HiiL’s hackathon challenge focused on micro, small and medium-sized enterprises in Tunisia. These businesses are vital to the country’s economy but frequently face legal barriers, from navigating complex regulations and contracts to resolving disputes. Our goal was to create a tool that could help MSMEs prevent and resolve everyday legal issues before they escalate. Ahead of the event, HiiL partnered with Agami to develop a prototype: a multilingual chatbot on Telegram. Combining AI tools like Weaviate (a vector database), Claude (a large language model), and ElevenLabs (for text-to-speech), the chatbot could answer legal questions in Arabic, French or English.

In parallel, the E-Arbitrator challenge invited participants to enhance its AI assistant, Salomon, which supports users on its online arbitration platform. During the hackathon, the team expanded Salomon’s functionality to allow users to upload a contract and describe their legal situation following which the assistant suggests whether to pursue negotiation, mediation or arbitration, and then helps initiate that process. This feature made arbitration pathways more accessible, especially for small businesses and self-represented individuals, by integrating legal triage with case submission into a single user journey.

A Stronger Partnership for People-Centred Innovation

One of the key success factors was our collaboration with Agami.
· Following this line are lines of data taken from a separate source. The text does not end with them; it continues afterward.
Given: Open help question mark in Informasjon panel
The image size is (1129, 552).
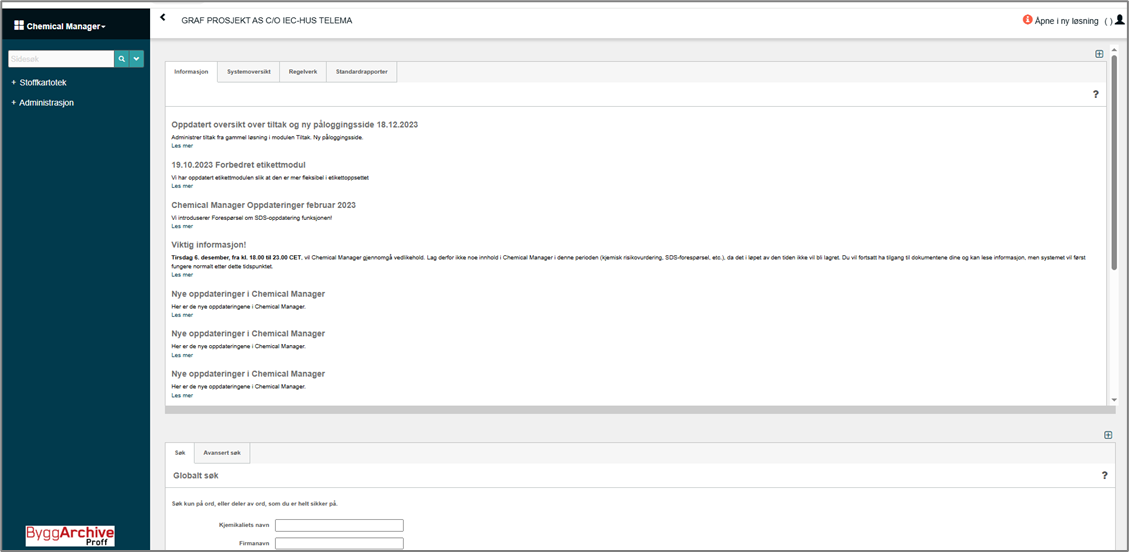Looking at the screenshot, I should (1095, 94).
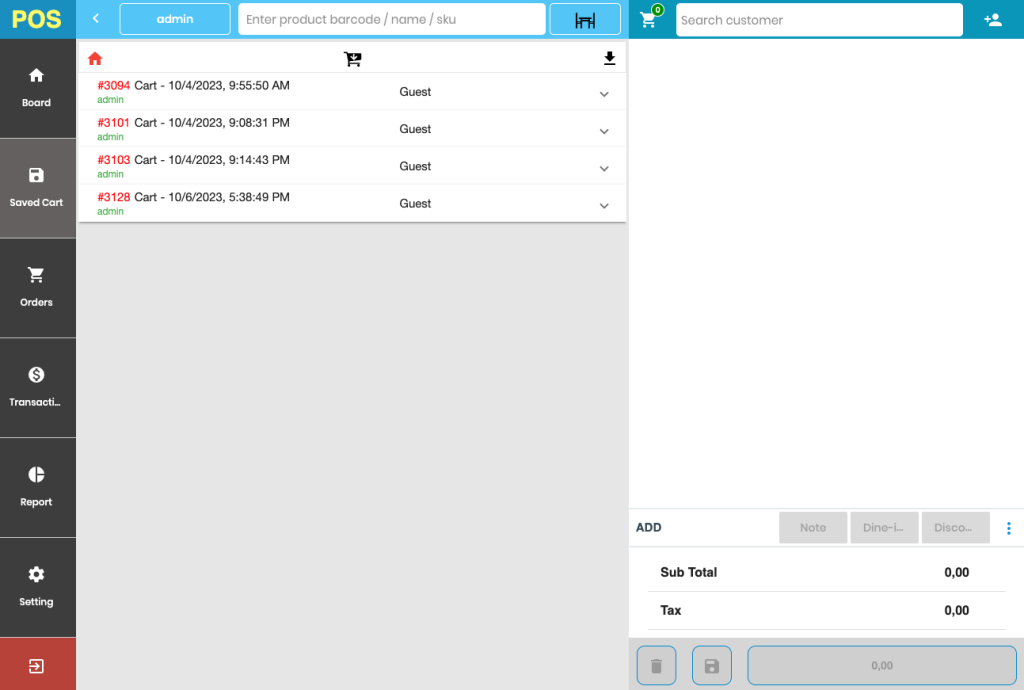Open the Orders section in sidebar
The height and width of the screenshot is (690, 1024).
(37, 287)
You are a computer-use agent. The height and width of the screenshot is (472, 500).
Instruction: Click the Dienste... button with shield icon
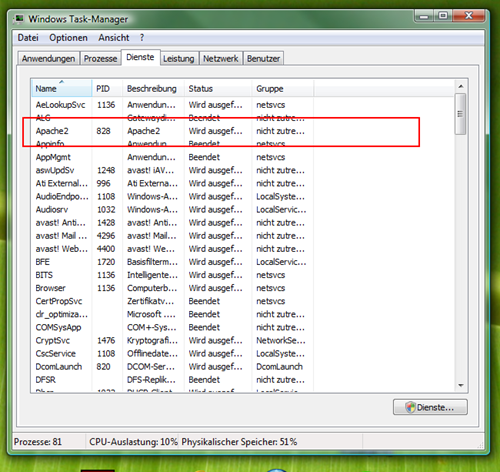[x=430, y=407]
Agami is an India-based non-profit that supports innovation and collaborative leadership to advance new ideas in law and justice. Prior to Hackathon, Agami had developed a working prototype  – a multilingual, AI-driven chatbot – which shaped the solutions design direction and technical architecture, allowing the teams to focus on refinement and innovation during the competition, rather than starting from scratch.

The HiiL–Agami partnership exemplifies a shared ambition: to create locally relevant justice tools that (in this case) underserved entrepreneurs and small businesses can easily access and benefit from. The collaboration is part of a broader strategy HiiL and Agami are pursuing: building open-source digital AI tools that are grounded in real legal needs, and that communities can adapt and own. We call this approach Digital Public Infrastructure for justice, technology that’s not only effective, but equitable and open to all.
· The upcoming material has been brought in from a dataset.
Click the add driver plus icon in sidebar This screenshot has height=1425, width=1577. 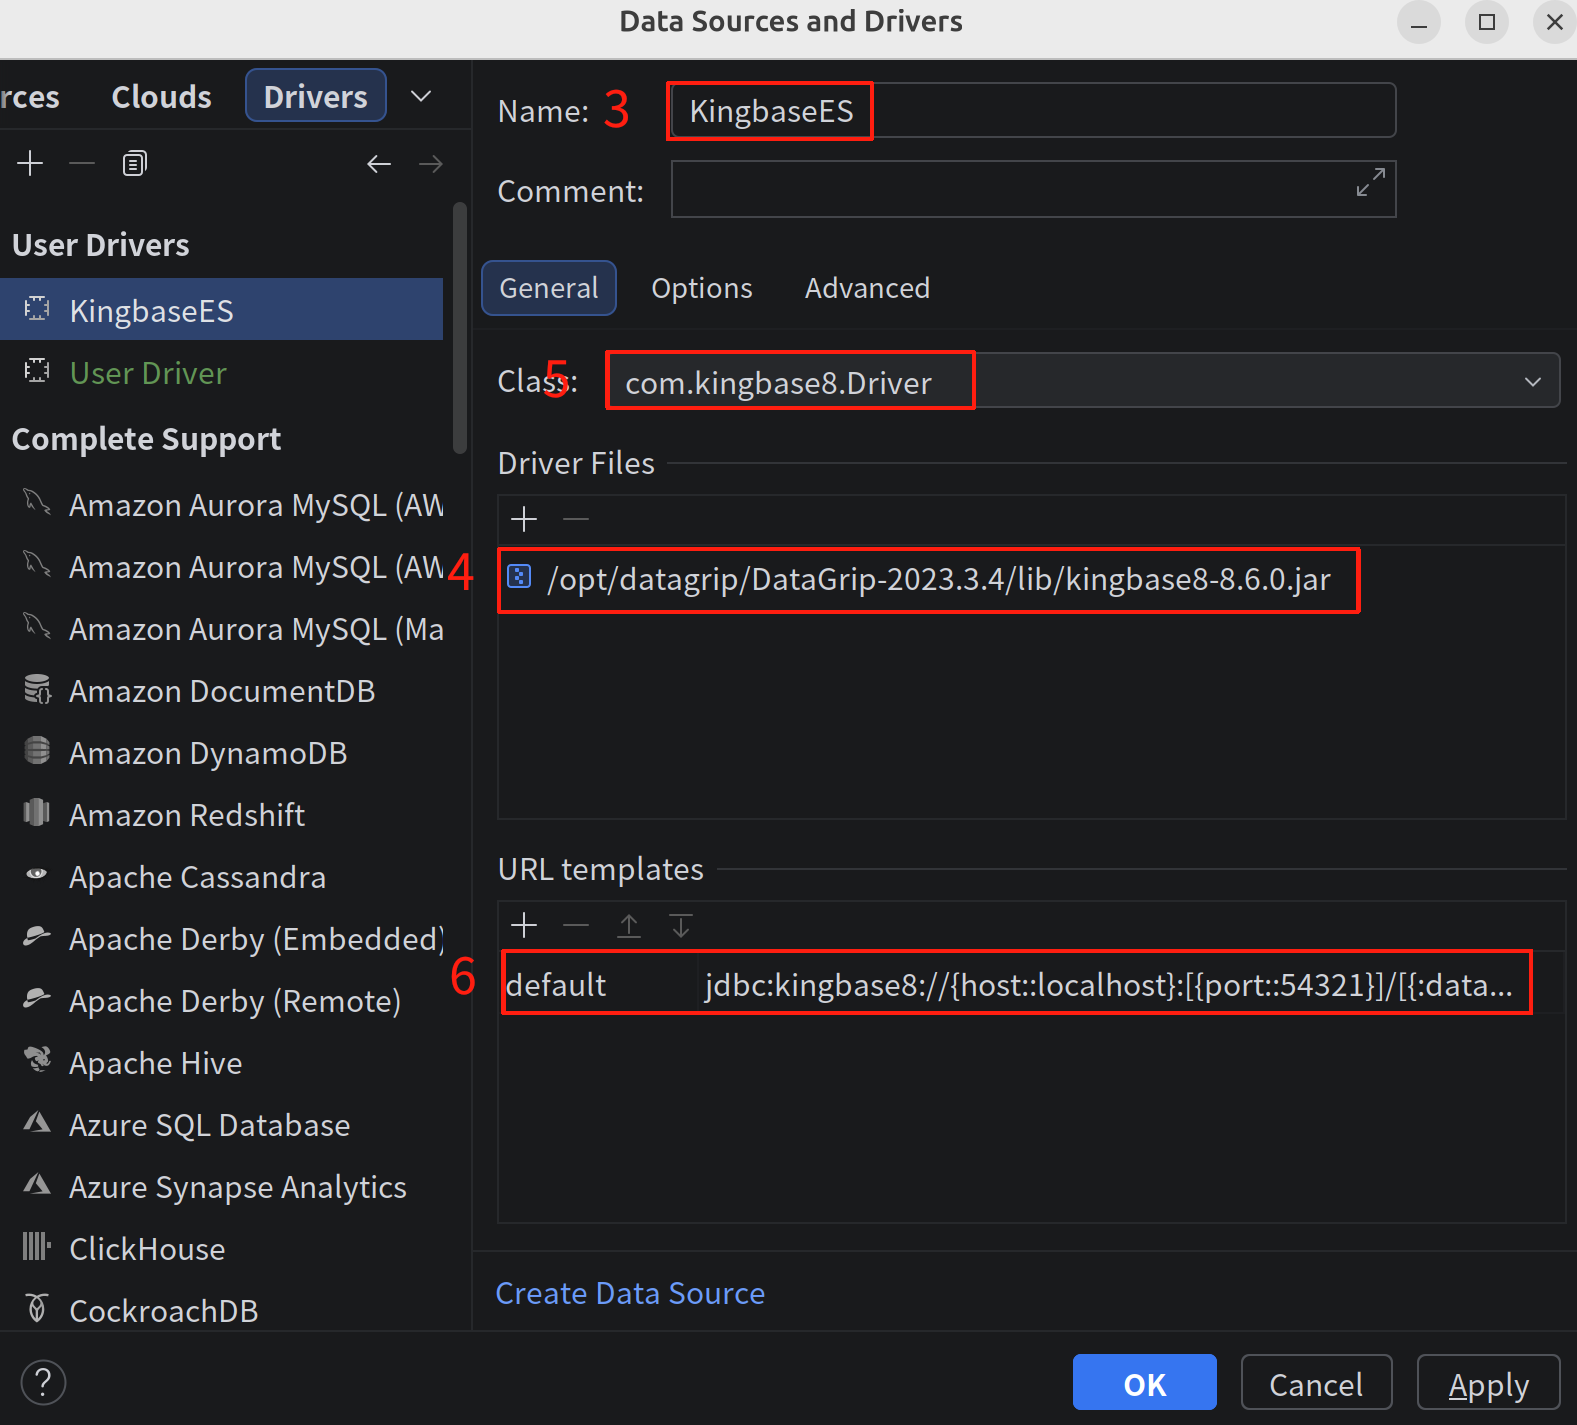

By combining HiiL’s experience in justice innovation with Agami’s frontline justice and technical expertise, we are demonstrating how practical, people-centred solutions can emerge when legal insight and technology work hand-in-hand.

From Prototype to Practice: Building Tools That Last

While the Open Innovation Hackathon was a fast-paced, one-day event, its outcomes are designed for long-term impact. For HiiL the work is just beginning. The next step is to bring the MSME chatbot from concept to community. We will explore if a local institutional partner in Tunisia is interested in piloting the tool, adapting it further to the country’s legal landscape, and supporting its rollout to small business owners. This partnership is essential: it ensures the solution remains grounded in local realities, meets actual user needs, and gains the trust of the communities it is designed to serve.

In parallel, we’re exploring how to integrate aspects of E-Arbitrator’s AI assistant into the chatbot. This would combine two key justice functions in one tool: early legal guidance and accessible dispute resolution. Imagine a small business owner receiving not only legal information to avoid conflict, but also immediate support if a dispute does arise, all within the same digital interface. This kind of user journey reflects our goal of delivering justice services that are not only intelligent but also intuitive.

A Shared Vision for People-Centred Justice Innovation

The hackathon clearly demonstrated the value of cross-sector collaboration. When technologists, legal experts and community-driven organizations come together around a shared purpose, a path to meaningful change emerges. For HiiL, the experience reaffirmed our core belief: that scalable, open and locally grounded justice tools are essential infrastructure in the digital age.